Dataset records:
◆ ◆ ◆ ◆

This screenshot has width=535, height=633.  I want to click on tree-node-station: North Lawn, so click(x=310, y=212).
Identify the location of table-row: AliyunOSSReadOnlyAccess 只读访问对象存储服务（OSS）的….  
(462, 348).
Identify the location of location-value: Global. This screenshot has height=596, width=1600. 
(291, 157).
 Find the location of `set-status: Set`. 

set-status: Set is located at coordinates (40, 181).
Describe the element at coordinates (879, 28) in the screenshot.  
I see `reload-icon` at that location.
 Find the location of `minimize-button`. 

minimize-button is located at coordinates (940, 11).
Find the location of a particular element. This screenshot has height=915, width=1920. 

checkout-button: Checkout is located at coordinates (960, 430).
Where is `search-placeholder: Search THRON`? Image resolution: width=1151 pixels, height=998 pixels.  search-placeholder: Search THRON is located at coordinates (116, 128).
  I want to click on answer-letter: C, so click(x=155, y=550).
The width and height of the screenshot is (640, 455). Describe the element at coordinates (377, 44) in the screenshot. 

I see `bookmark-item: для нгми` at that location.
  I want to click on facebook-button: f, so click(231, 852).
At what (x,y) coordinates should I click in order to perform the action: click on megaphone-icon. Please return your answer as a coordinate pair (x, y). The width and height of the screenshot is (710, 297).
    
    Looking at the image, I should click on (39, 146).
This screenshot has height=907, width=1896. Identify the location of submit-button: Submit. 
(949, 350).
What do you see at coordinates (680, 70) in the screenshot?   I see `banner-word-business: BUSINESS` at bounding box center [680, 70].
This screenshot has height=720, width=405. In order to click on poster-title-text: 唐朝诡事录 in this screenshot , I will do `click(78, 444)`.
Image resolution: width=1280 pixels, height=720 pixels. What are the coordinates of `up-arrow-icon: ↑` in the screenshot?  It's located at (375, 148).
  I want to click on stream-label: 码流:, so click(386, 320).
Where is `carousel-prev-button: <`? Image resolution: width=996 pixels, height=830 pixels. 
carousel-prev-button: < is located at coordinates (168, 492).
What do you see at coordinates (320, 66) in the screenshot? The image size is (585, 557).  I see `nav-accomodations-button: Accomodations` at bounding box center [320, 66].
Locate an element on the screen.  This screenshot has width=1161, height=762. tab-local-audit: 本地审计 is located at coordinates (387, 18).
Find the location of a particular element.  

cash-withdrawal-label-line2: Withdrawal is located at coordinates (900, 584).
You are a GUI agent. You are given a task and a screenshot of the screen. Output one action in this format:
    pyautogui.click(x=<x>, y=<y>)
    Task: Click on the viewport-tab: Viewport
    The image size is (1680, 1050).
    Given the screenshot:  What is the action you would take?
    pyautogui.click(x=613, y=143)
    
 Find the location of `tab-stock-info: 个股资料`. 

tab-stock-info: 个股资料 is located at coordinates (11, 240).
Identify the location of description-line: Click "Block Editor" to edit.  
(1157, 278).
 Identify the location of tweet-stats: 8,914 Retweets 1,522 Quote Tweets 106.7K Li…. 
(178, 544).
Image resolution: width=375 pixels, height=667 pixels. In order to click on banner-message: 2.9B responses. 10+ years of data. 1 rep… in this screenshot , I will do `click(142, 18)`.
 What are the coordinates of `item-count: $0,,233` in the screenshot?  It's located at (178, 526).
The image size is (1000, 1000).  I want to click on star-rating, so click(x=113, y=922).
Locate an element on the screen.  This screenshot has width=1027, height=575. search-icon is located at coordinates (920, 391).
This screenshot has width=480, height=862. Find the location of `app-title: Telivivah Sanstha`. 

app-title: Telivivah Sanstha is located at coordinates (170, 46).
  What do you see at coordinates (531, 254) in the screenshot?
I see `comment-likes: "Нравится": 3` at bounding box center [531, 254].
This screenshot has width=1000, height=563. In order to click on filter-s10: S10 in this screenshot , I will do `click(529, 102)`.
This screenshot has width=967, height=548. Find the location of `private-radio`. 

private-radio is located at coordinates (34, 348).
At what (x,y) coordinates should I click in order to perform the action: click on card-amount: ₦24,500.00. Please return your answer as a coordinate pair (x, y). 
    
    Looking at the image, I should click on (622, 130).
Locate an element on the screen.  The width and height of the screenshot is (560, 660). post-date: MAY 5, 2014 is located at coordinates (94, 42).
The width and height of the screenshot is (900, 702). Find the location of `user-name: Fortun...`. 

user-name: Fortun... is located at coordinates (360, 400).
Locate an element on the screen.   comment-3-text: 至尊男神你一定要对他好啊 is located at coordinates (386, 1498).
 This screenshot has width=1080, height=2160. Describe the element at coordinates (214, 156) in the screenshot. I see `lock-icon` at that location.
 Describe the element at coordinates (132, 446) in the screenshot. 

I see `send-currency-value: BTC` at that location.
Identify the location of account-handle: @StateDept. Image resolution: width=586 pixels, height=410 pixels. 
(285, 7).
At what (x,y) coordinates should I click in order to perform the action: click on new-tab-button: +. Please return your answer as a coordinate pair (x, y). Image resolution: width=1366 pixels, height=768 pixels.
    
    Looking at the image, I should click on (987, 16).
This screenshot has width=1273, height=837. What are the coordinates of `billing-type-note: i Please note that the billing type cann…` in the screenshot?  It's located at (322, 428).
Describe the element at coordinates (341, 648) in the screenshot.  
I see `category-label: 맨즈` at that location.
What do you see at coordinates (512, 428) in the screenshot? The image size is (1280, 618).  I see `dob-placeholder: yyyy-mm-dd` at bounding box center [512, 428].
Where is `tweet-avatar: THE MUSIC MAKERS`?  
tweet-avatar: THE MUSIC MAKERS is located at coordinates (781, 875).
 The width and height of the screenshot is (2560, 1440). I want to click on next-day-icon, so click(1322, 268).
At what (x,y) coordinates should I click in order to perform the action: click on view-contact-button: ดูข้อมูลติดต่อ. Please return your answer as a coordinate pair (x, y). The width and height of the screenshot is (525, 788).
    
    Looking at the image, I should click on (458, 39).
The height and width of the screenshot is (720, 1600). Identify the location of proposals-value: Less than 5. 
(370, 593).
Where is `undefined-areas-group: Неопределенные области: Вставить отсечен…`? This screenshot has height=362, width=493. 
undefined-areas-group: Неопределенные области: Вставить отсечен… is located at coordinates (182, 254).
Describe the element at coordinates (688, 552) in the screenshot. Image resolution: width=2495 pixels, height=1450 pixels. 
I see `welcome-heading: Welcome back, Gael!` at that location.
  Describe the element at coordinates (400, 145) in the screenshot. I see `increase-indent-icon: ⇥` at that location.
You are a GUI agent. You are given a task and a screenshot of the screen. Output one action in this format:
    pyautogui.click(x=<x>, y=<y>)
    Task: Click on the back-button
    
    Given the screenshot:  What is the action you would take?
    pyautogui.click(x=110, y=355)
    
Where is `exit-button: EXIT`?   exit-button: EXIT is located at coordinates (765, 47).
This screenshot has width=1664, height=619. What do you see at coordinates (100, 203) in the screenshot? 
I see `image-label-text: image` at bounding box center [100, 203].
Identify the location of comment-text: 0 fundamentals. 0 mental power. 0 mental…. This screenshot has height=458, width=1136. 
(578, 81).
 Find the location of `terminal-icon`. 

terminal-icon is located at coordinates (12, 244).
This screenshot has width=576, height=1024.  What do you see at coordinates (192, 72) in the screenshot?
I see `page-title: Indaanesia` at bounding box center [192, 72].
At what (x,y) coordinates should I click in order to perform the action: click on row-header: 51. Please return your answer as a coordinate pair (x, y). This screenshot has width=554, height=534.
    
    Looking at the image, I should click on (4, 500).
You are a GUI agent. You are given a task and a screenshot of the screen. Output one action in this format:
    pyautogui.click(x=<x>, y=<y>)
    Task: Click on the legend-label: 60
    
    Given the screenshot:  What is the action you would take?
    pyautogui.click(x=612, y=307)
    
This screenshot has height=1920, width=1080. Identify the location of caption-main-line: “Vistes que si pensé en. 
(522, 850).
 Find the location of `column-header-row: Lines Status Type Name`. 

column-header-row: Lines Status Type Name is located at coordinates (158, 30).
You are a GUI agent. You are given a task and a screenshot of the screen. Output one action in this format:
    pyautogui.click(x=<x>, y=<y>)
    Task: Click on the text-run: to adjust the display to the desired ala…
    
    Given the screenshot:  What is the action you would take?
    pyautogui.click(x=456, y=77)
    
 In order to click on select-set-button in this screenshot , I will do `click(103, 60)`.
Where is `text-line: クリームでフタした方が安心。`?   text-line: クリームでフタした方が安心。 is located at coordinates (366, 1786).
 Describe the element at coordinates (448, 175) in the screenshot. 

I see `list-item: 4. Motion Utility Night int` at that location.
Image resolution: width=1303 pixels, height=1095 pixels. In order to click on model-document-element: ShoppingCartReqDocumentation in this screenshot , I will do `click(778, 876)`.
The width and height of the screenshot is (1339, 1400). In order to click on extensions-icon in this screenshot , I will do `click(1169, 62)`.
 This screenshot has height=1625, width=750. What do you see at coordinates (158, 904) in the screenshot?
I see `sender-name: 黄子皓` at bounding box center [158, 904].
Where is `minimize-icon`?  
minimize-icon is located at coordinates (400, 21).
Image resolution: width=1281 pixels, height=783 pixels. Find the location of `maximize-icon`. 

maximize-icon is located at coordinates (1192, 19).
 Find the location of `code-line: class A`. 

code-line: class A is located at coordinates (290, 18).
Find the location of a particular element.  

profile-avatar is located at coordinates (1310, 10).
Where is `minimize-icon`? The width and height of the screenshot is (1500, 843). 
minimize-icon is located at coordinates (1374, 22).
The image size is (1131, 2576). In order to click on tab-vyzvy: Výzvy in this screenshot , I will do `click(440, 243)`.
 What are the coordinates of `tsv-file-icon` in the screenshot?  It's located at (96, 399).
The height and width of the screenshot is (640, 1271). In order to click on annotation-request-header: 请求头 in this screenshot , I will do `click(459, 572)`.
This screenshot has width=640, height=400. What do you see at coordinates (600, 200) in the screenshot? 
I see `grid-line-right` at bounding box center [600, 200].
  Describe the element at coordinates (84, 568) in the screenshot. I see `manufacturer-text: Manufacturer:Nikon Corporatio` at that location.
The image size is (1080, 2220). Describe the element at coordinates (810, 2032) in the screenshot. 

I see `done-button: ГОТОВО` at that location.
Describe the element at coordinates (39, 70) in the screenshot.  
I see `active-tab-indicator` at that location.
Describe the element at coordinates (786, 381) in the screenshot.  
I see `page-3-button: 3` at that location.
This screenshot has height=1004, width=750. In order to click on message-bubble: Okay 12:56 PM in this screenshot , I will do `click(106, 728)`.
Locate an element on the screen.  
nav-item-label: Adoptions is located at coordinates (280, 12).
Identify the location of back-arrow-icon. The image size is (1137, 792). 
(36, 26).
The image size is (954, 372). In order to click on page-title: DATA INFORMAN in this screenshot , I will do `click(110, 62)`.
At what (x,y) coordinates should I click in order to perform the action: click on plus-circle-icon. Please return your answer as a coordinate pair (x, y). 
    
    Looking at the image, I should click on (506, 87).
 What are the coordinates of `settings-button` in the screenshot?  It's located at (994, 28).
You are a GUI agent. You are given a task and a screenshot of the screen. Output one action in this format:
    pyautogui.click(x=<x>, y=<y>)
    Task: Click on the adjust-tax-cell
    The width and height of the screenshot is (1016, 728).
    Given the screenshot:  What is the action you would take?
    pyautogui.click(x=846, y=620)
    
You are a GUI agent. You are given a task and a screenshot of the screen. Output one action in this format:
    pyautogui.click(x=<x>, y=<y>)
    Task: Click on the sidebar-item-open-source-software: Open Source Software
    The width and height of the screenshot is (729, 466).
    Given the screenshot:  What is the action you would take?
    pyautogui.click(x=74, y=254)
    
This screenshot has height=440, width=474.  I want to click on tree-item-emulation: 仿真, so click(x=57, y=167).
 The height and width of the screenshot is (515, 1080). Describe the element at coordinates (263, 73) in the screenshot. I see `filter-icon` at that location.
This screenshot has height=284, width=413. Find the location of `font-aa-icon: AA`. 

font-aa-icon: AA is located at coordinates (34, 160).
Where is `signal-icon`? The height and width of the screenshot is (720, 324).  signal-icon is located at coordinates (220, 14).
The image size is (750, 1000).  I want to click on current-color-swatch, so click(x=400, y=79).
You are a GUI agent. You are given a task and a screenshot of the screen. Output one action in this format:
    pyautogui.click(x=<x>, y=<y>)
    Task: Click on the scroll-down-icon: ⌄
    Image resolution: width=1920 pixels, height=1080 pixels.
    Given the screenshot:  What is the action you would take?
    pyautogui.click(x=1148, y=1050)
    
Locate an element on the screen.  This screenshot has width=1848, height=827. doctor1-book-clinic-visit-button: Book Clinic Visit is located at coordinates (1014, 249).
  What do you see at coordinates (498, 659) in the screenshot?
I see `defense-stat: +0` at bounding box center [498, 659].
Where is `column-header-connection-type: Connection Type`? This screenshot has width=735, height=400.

◆ ◆ ◆ ◆

PROBLEM: Copy the lines from the one with "Image resolution: width=1303" to the one with "at (96, 399).", both included, word for word.

RESULT BELOW:
Image resolution: width=1303 pixels, height=1095 pixels. In order to click on model-document-element: ShoppingCartReqDocumentation in this screenshot , I will do `click(778, 876)`.
The width and height of the screenshot is (1339, 1400). In order to click on extensions-icon in this screenshot , I will do `click(1169, 62)`.
 This screenshot has height=1625, width=750. What do you see at coordinates (158, 904) in the screenshot?
I see `sender-name: 黄子皓` at bounding box center [158, 904].
Where is `minimize-icon`?  
minimize-icon is located at coordinates (400, 21).
Image resolution: width=1281 pixels, height=783 pixels. Find the location of `maximize-icon`. 

maximize-icon is located at coordinates (1192, 19).
 Find the location of `code-line: class A`. 

code-line: class A is located at coordinates (290, 18).
Find the location of a particular element.  

profile-avatar is located at coordinates (1310, 10).
Where is `minimize-icon`? The width and height of the screenshot is (1500, 843). 
minimize-icon is located at coordinates (1374, 22).
The image size is (1131, 2576). In order to click on tab-vyzvy: Výzvy in this screenshot , I will do `click(440, 243)`.
 What are the coordinates of `tsv-file-icon` in the screenshot?  It's located at (96, 399).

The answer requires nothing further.